Quoted passage:
Basically, we have all the info that makes up a tinder profile. Moreover, we have some additional data which might not be obivous when using the app. For example, the hide_age and hide_distance variables indicate whether the person has a premium account (those are premium features). Usually, they are NaN but for paying users they are either True or False. Paying users can either have a Tinder Plus or Tinder Gold subscription. In addition, teaser.string and teaser.type are empty for most profiles. In some cases they are not. I would guess that this indicates profiles showing up in the top picks part of the app.

Some general figures

Let's see how many profiles there are in the data. Also, we'll check how many profile we've encountred multiple times while swiping. For that, we'll look at the number of duplicates. Moreover, let's see what fraction of people are paying premium users:

In [43]:
num_profiles_1 = len(profiles[profiles['bot']==1])
num_profiles_2 = len(profiles[profiles['bot']==2])
num_profiles = num_profiles_1 + num_profiles_2

num_dups_total = len(profiles[profiles.duplicated(['_id'])].sort_values('_id'))

num_dups_1 = len(profiles[(profiles.duplicated(['_id', 'bot'])) &
                          (profiles['bot']==1)].sort_values('_id'))
num_dups_2 = len(profiles[(profiles.duplicated(['_id', 'bot'])) &
                          (profiles['bot']==2)].sort_values('_id'))

share_dups_total = num_dups_total / num_profiles * 100
share_dups_1 =  num_dups_1 / num_profiles_1 * 100
share_dups_2 =  num_dups_2 / num_profiles_2 * 100

share_premium = profiles['hide_age'].count() / len(profiles['hide_age']) * 100
Out[148]:

In total we have observed 16673 female profiles during swiping. The first bot has encountered 8428 and the second 8245. Out of those only 0.6%, respectively 0.6% have been encountered more than once per bot. In conclusion, if you don't swipe excessively in the same area it is very unprobable to see a person twice after passing on them. In 12.5% of the cases a profile was suggested to both our bots. Taking into account the number of profiles observed in total this shows that the total user base must be huge for the cities we swiped in. Our next interesting finding is the 8.1% of premium users encountered in our sample. I would expect this fraction to be even higher for men. In conclusion, tinder seems to be very successful at getting users to pay for better chances in the matching game.

Data below:
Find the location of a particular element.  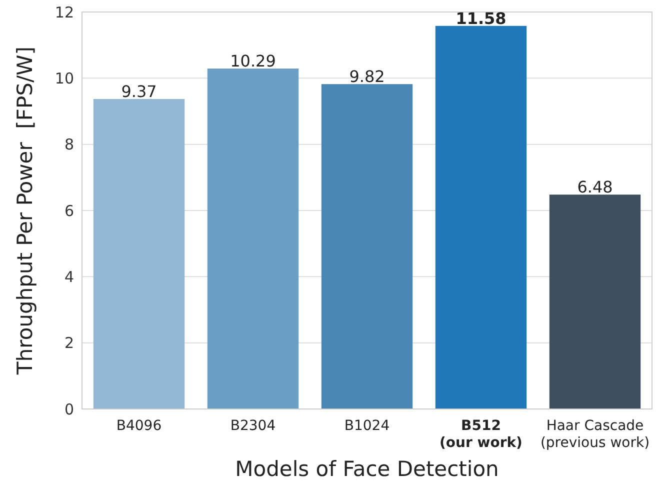

y-tick-label: 6 is located at coordinates (69, 211).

Instructions to follow: In the Tinder profile analysis above, copy the passage starting with "Let's see how" and going on through "num_profiles_2 = len(profiles[profiles['bot']==2])", swapping in "repeated profiles" wherever "duplicates" appears.

Answer to the exercise:
Let's see how many profiles there are in the data. Also, we'll check how many profile we've encountred multiple times while swiping. For that, we'll look at the number of repeated profiles. Moreover, let's see what fraction of people are paying premium users:

In [43]:
num_profiles_1 = len(profiles[profiles['bot']==1])
num_profiles_2 = len(profiles[profiles['bot']==2])